## Pagina
-------------------------
Gri Gri invece è molto più vivace, ma timorosa e diffidente al punto tale che le basta sentire voci insolite per volatilizzarsi. È talmente furba che scova nascondigli sempre nuovi, anche perché sa aprire gli armadi con le ante scorrevoli. Cerca la nostra compagnia e si accoccola vicino a noi sul divano mentre guardiamo la tv o leggiamo. È tenera, ma diventa una furiosa  tigre in fuga non appena apro la fialetta antipulci: terrorizzata schizza in alto su un mobile non appena, credo, ne sente l’odore. Mi sono sempre chiesta cosa ci sia in quell’intruglio. Gri Gri è il peluche preferito di mio figlio, ormai “ piccolo” solo perché l’ultimo nato in famiglia, che mi sorprende non poco quando le parla dolcemente e la prende in braccio con delicatezza. Sono lontani i tempi in cui tagliò le vibrisse a Tigro che, saltando, perse l’equilibrio e volò dal terrazzo al piano di sotto miaolando così forte da fare affacciare diverse persone dei palazzi intorno. Un’avventura memorabile le operazioni di recupero del gatto spaventato e quelle di persuasione educativa per un figlio pestiferissimo.

 L’anno dopo adottammo Skip vero e all’inizio la convivenza con i gatti non fu facile.

Ancora ricordo lo storico incontro con le due tigri che con Skip avevano in comune solo la provenienza. Dal canile lui e dal gattile loro. I miei gatti non avevano mai visto un cane. Il cane non conosceva i gatti e fiducioso zompettò verso le belve spodestate. La loro immediata reazione fu una solenne soffiata, inarcata di coda e un repentino balzo su un mobile sul quale rimasero appollaiati per circa una settimana, scendendo solo di notte o quando la cosa rossa movente non era nei paraggi. Skip era più piccolo dei gatti, ma più robusto di corporatura e baldanzoso nei movimenti.
-------------------------
## Dati grezzi
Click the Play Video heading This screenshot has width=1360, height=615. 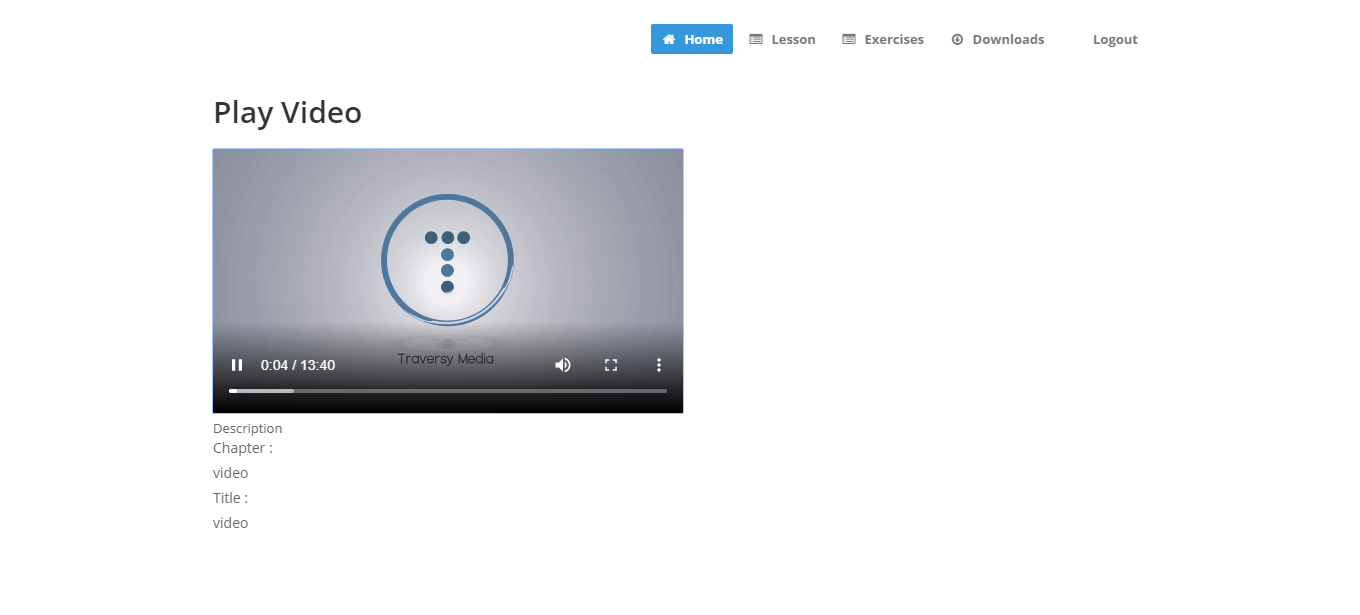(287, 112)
-------------------------
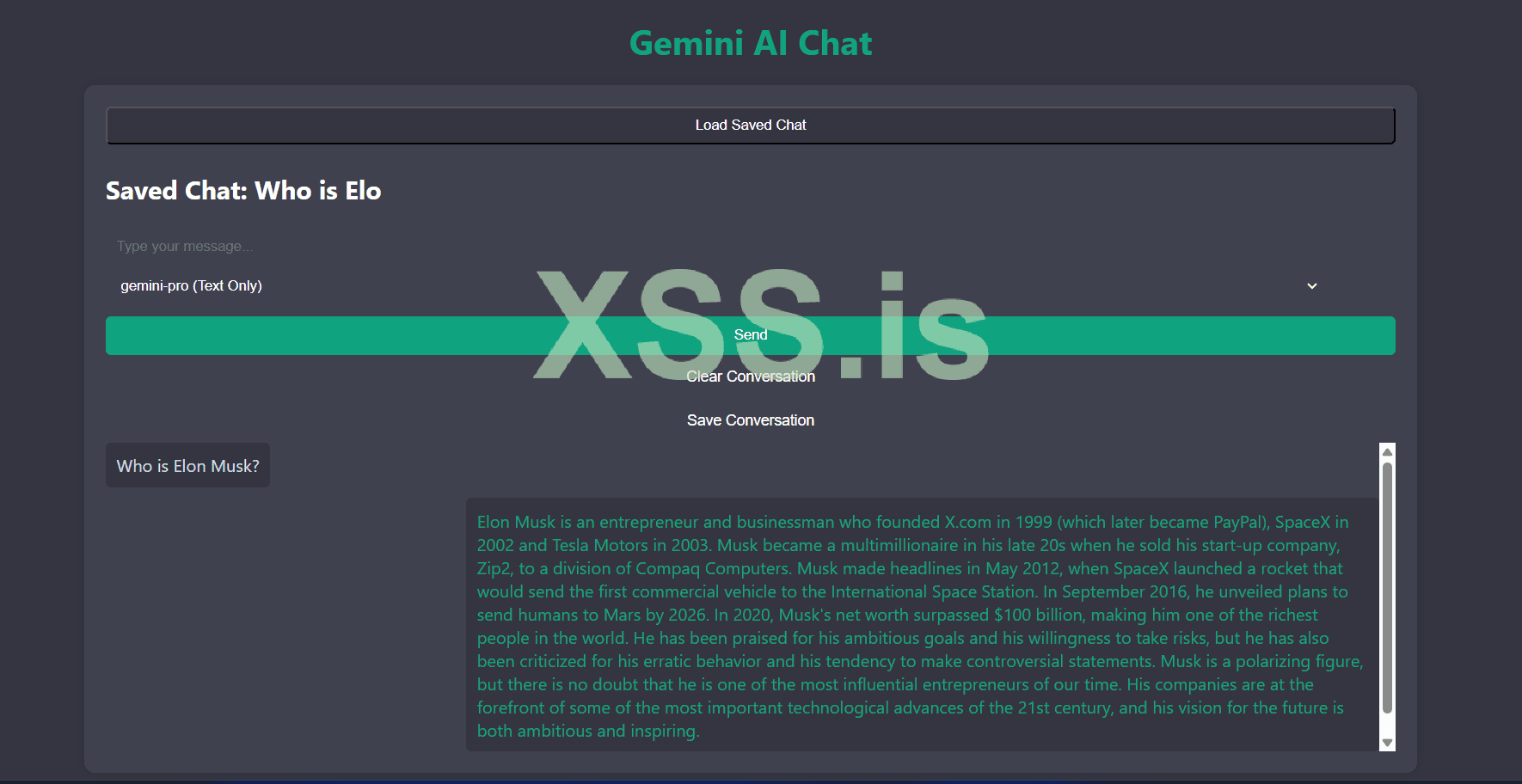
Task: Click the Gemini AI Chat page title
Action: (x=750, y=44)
-------------------------
## Compito 1
Estrai dal racconto sui gatti e sul cane Skip tutto il testo che va da "L’anno dopo adottammo" fino a "baldanzoso nei movimenti.".
## Compito 2
Prosegui il racconto sui gatti e sul cane Skip, ripartendo subito dopo la sua ultima frase.

## Risposta scritta 1
L’anno dopo adottammo Skip vero e all’inizio la convivenza con i gatti non fu facile.

Ancora ricordo lo storico incontro con le due tigri che con Skip avevano in comune solo la provenienza. Dal canile lui e dal gattile loro. I miei gatti non avevano mai visto un cane. Il cane non conosceva i gatti e fiducioso zompettò verso le belve spodestate. La loro immediata reazione fu una solenne soffiata, inarcata di coda e un repentino balzo su un mobile sul quale rimasero appollaiati per circa una settimana, scendendo solo di notte o quando la cosa rossa movente non era nei paraggi. Skip era più piccolo dei gatti, ma più robusto di corporatura e baldanzoso nei movimenti.

## Risposta scritta 2
 Il famelico Tigro, pur di non rinunciare alla pappa, imparò presto a mantenerlo a distanza, soffiando e artigliando. Gri Gri invece ne era incuriosita, l’ osservava dall’alto e da lontano, finchè un giorno inavvertitamente si scontrò con il nuovo arrivato, che usciva trotterellando dalla cucina. Il cane, sorpreso, si fermò intimorito e si accucciò, come aveva ben presto imparato quando incrociava il signor Gatto. Gri Gri invece, con mia sommo stupore, non scappò via. Si sedette guardinga di fronte a lui. Stettero fermi a guardarsi per qualche minuto: lui con le orecchie basse e lei con le orecchie ben alzate, finchè  la guappa gatta  con nonchalance se ne andò. Quella notte Gri Gri annusò Skip che dormiva in una cesta ai piedi del letto, salì sulla vicina cassapanca e lì si addormentò. Da quel dì iniziò a vegliarlo, forse aveva capito che era piccolo e innocuo e il suo istinto materno vinse la diffidenza .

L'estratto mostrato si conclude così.